Agent Dana Scully was assigned to be his babysitter/debunker. She was the voice of science and reason, a medical doctor and a "by the book" agent. Scully had to report to the assistant director about the activities of her partner. I think what gave the show a certain seriousness was the fundamental question of what we believe and why. There were dark dealings, sci-fi and political paranoia, gruesome and fanciful creatures, aliens and secret government agencies in the show, but the basic premise of every episode was centered around the conflict between Mulder's "belief" and Scully's skepticism.
I will admit, as strange as it may seem for someone in my line of work, I usually find myself as more of a Scully than a Mulder. I prefer to question things. I like it when there is hard proof and a solid foundation. But what the X-files did rather skillfully is bring the facts and the truth into question. One of it's taglines was: "The Truth is Out There." I believe, indeed that the truth is out there. I believe in objective reality, namely the proposition that some things are true regardless of your point of view or personal biases. However, as any first year philosophy student will tell you, the number of these absolute truths is rather small.
One of the reasons that I do what I do, is because one of those absolute truths I believe is God. It's a foundation piece of my whole framework of truth. And it's an entirely subjective belief, meaning that it is something that I believe basically because I want to believe. I can't prove it, but I also have become convinced that no one can disprove it. Scully and Mulder went back and forth over this basic issue, Mulder wanted to prove, Scully wanted to disprove, and neither one of them ever succeeded. Over the course of the show, Scully grew in faith, but she did so only inasmuch as she came to question the validity of what she thought she knew, in other words: she grew up and learned to admit that maybe, just maybe, the "facts" weren't as ironclad as she had thought.
One of the difficult challenges that face people of faith in an increasingly scientific and skeptical world, is allowing for that same sort of growth. Dogma is rather unhelpful in a search for truth. If you think you know the answer, you are unlikely to even ask the right questions.

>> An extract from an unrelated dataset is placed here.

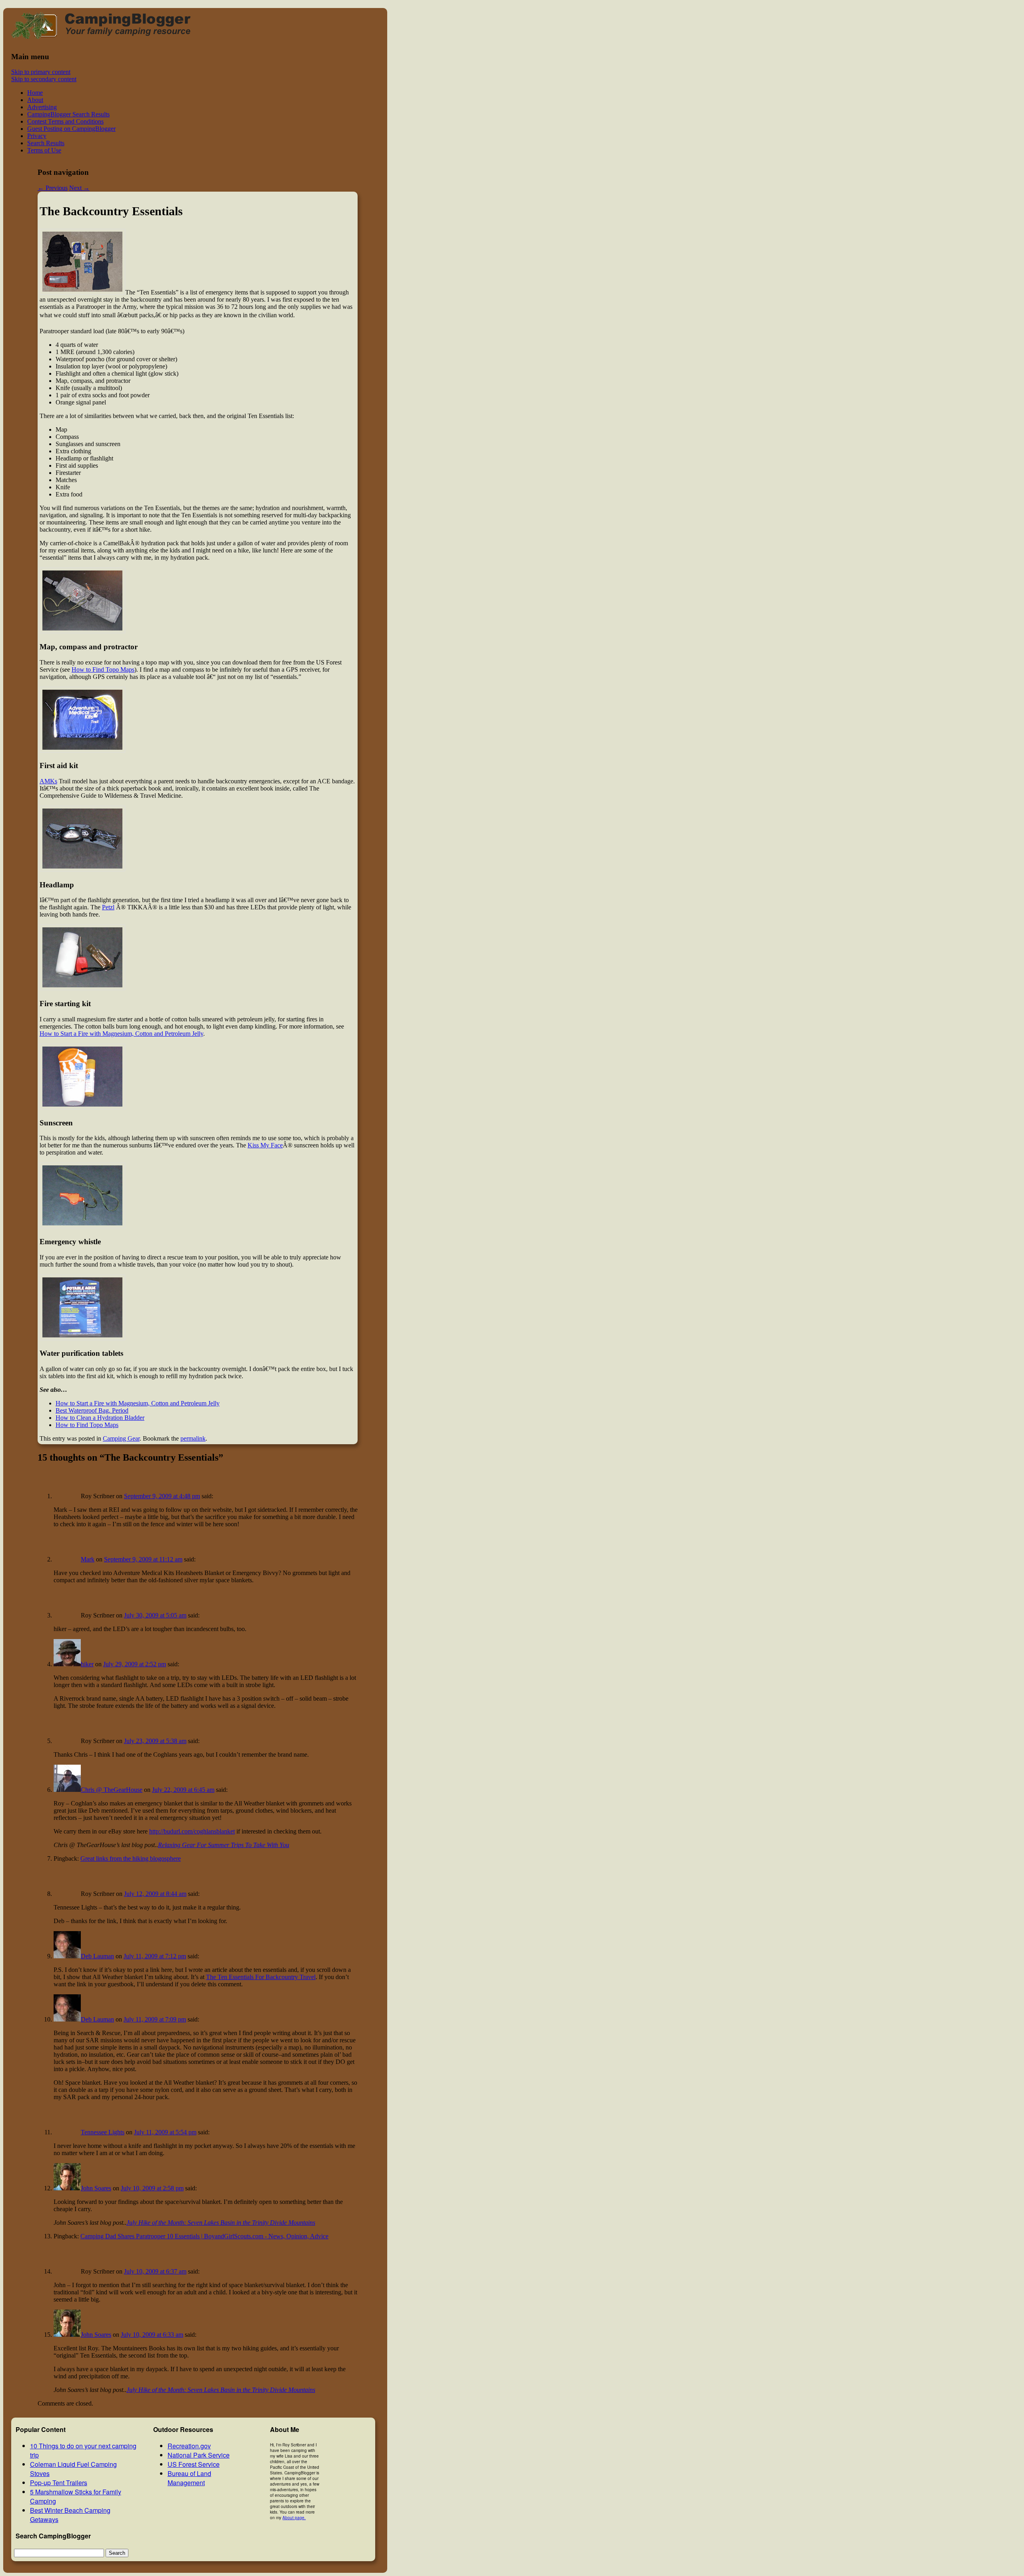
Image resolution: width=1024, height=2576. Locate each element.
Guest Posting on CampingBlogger (71, 128)
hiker (87, 1664)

The thing that Jesus did so effectively in his interactions with the religious authority types who were pretty sure that they had all the answers, was to ask the right questions. Do you notice how often his parables beg a question rather than answering one? Do you notice how often people are "afraid to ask him more questions?" It's not because he was angry or terse with them, it was because they realized that they were asking the WRONG questions.

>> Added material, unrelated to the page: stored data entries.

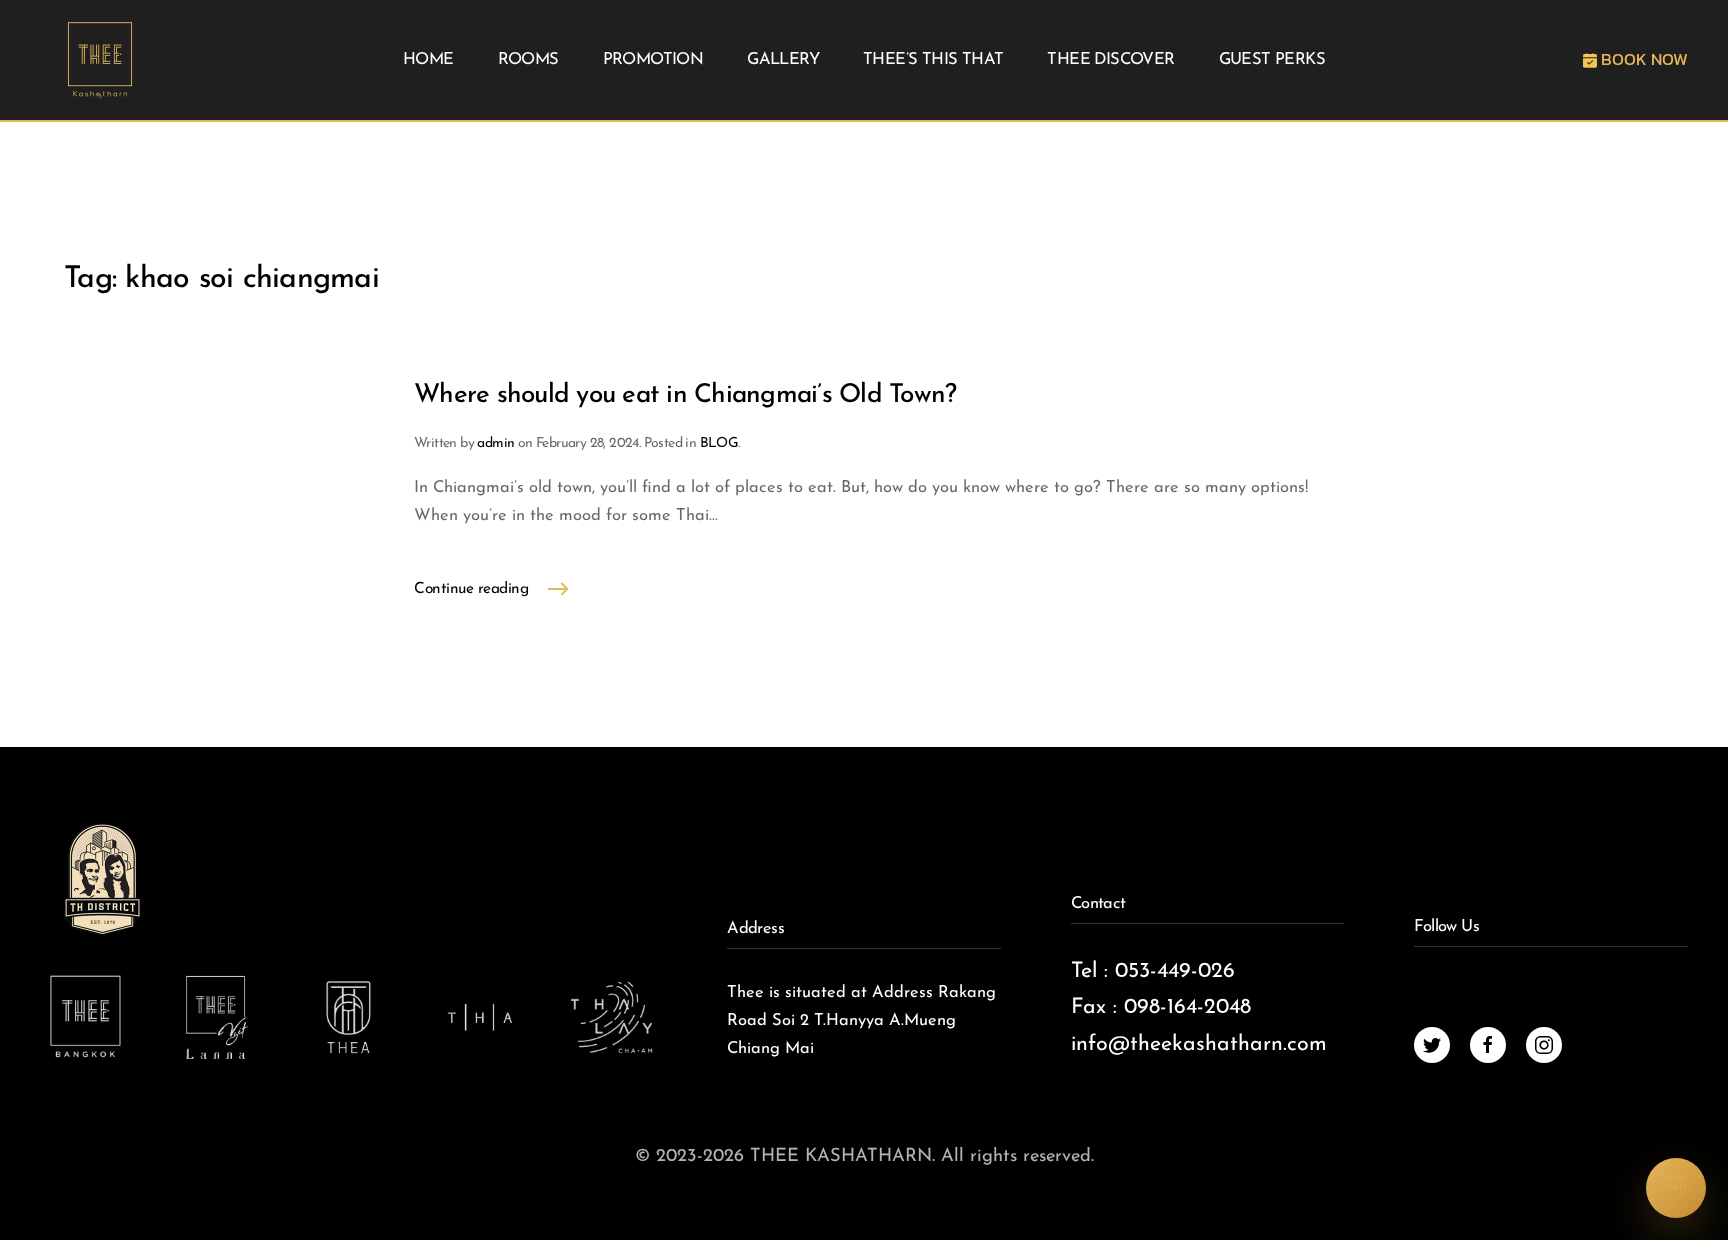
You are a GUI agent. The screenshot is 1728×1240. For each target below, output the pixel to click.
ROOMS (528, 60)
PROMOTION (653, 60)
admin (495, 443)
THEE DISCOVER (1110, 60)
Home (428, 60)
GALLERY (783, 60)
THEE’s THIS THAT (933, 60)
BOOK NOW (1642, 59)
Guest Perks (1272, 60)
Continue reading (471, 589)
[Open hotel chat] (1676, 1188)
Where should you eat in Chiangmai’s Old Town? (685, 395)
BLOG (719, 443)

Yes, there is a such thing as the WRONG question. True believers and skeptics are both vulnerable to asking the wrong questions. A question that you already know the answer to and are asking as a rhetorical technique, unless of course you're on your high school debate team, is the wrong question. A question that you are going to use as some sort of litmus test for judging another person worthy of your acceptance, is probably the wrong question. A question asked out of genuine curiosity and a desire to know more, live in the light of the truth, and expand your mind, is probably the right sort of question.
Question everything, but make your questions good. Search for the truth with diligence and an open mind. Remember that the truth is out there, meaning it may not always be in your grasp. Be humble, but persistent in your pursuit of the truth, and never be afraid to ask the right questions.